Our “first freedom,” at least according to the order listed in the Bill of Rights, is religious freedom. American history turns on this: The New World attracted persecuted religious minorities away from European countries.
Even non-religious people can appreciate this integral part of the First Amendment. Beyond strictly “religious” beliefs, Americans appreciate the right to live by one’s own values, which may differ from the majority of the public or the ruling party.
Nowhere in the Bill of Rights is there a “right to birth control.” That’s because birth control, as a consumer good developed in the early 1960s, is not a “right.” It’s relatively affordable and available with a prescription. Programs and non-profit groups already exist to help impoverished women access birth control.

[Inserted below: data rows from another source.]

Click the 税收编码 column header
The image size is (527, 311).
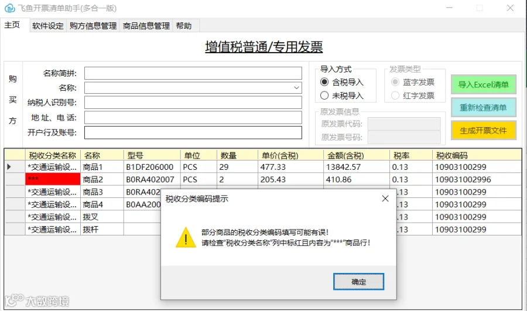pos(477,155)
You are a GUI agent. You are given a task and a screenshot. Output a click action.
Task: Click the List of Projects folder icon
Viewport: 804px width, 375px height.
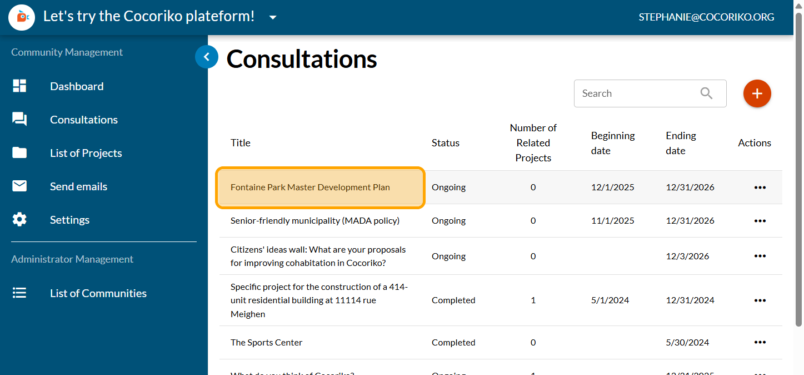[x=19, y=153]
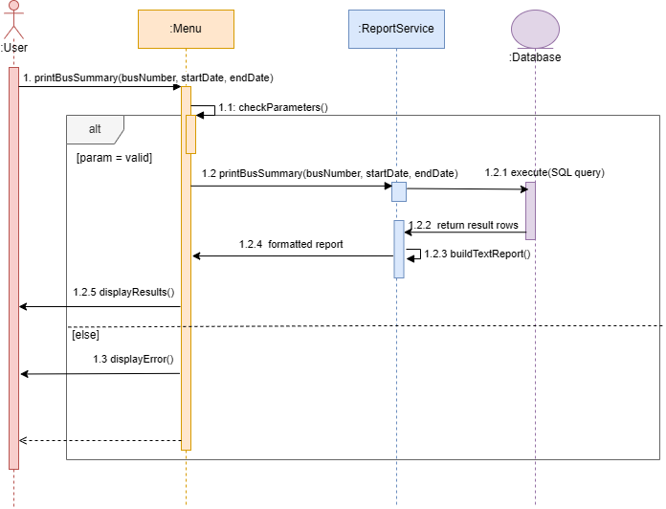The width and height of the screenshot is (666, 509).
Task: Click the ":Database" text label
Action: tap(535, 57)
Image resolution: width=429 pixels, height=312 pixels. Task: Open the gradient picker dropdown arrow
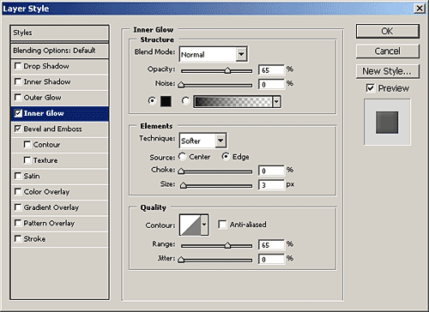(x=276, y=101)
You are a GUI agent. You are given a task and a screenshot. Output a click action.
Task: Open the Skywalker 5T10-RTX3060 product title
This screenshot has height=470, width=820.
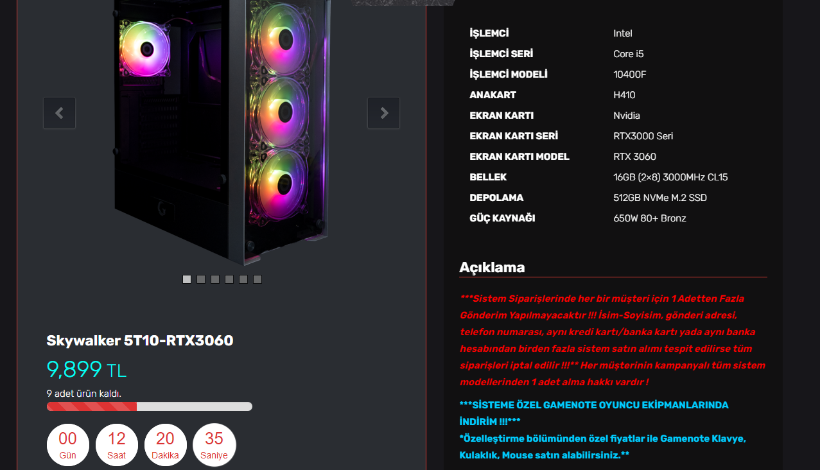point(140,340)
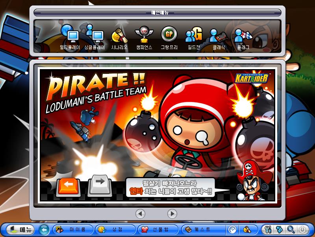Click the 메뉴 menu button

pyautogui.click(x=20, y=229)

Most women were clever enough to figure out how to get our hands on the stuff even before its first-dollar coverage was included in our new healthcare “rights.”
The confusion here stems from a bigger debate between positive and negative (or natural) rights. A natural right comes from God, or nature. These include the right to life, liberty, and the pursuit of happiness. Positive rights go further, like the right to an education, a job, health care, birth control or maybe even an abortion.
The question is this: Who provides these positive rights? If it’s the government, this will surely mean forcibly taking from someone else, even if just by taxation.
In the case of the Health and Human Services mandate, the government has included all-FDA approved contraceptives in a list of federally required “essential health benefits.” Employers (of 50 or more workers) have to provide insurance coverage that meets these requirements – or else face hefty penalties.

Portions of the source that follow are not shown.